CONSIGNES: Comptez les lignes qui contiennent la chaîne « width » et indiquez uniquement leur nombre.

Lignes extraites d'une collection:
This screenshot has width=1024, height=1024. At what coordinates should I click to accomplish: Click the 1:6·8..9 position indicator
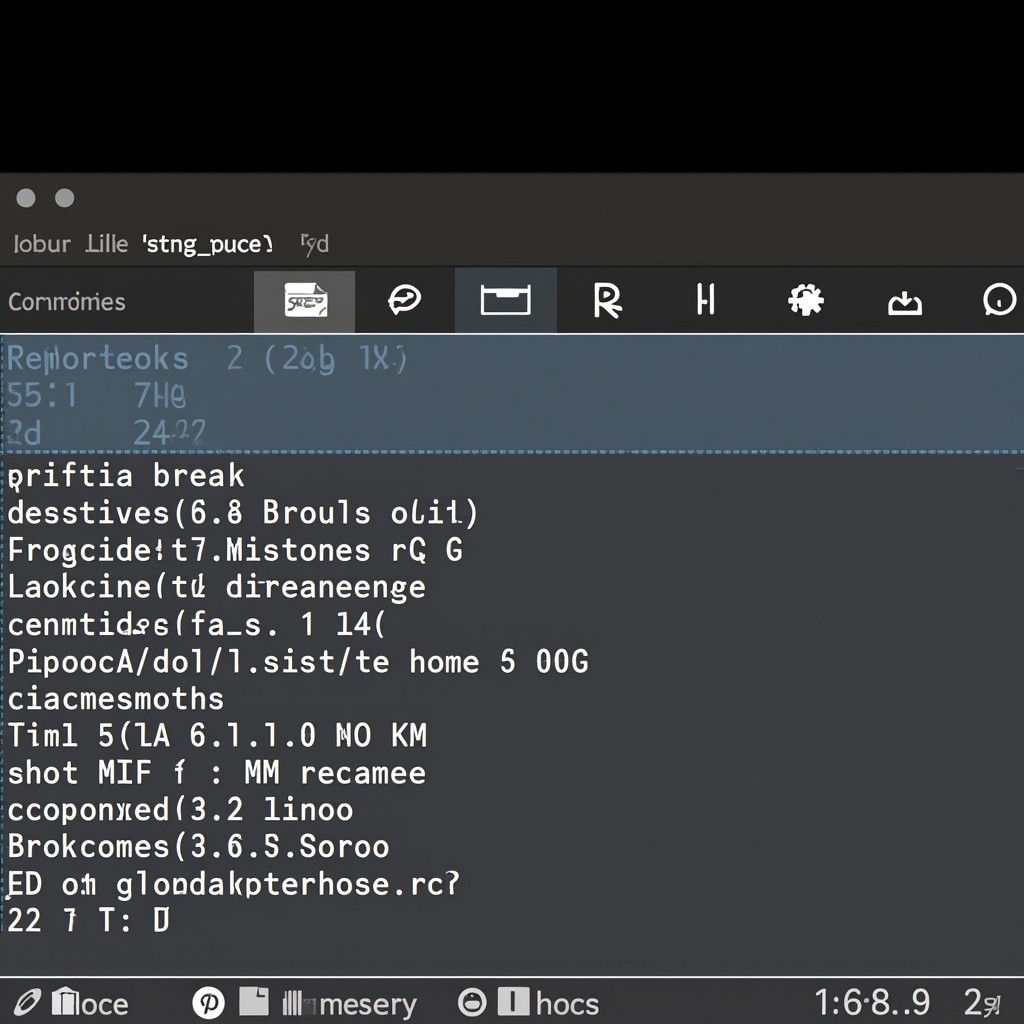872,1002
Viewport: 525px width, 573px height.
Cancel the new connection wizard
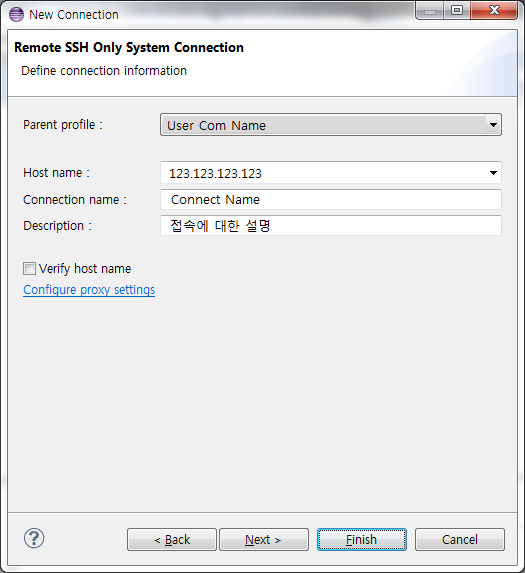click(x=460, y=539)
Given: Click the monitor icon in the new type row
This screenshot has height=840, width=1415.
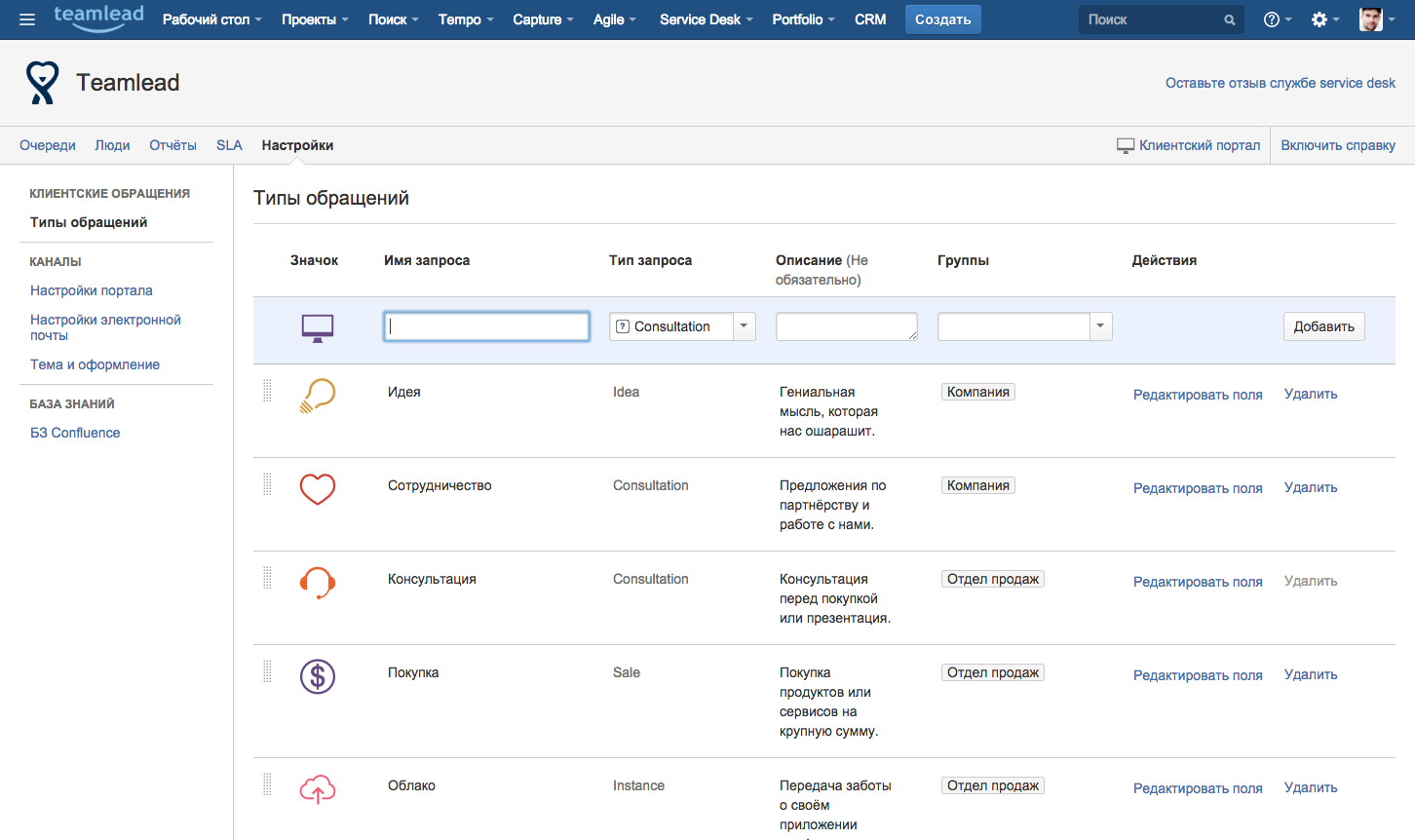Looking at the screenshot, I should (317, 326).
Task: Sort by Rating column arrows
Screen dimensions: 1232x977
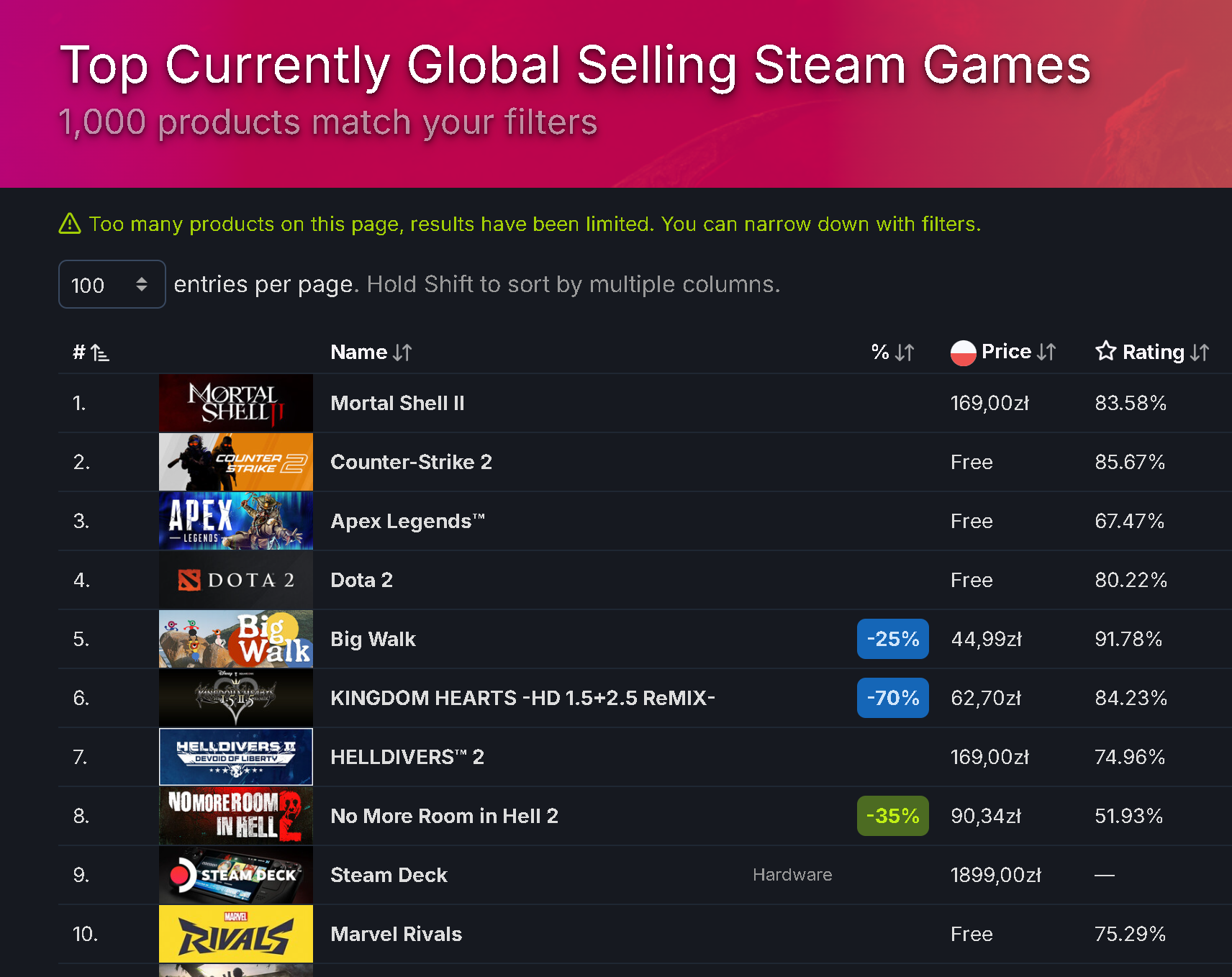Action: [x=1200, y=353]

SOLUTION: 3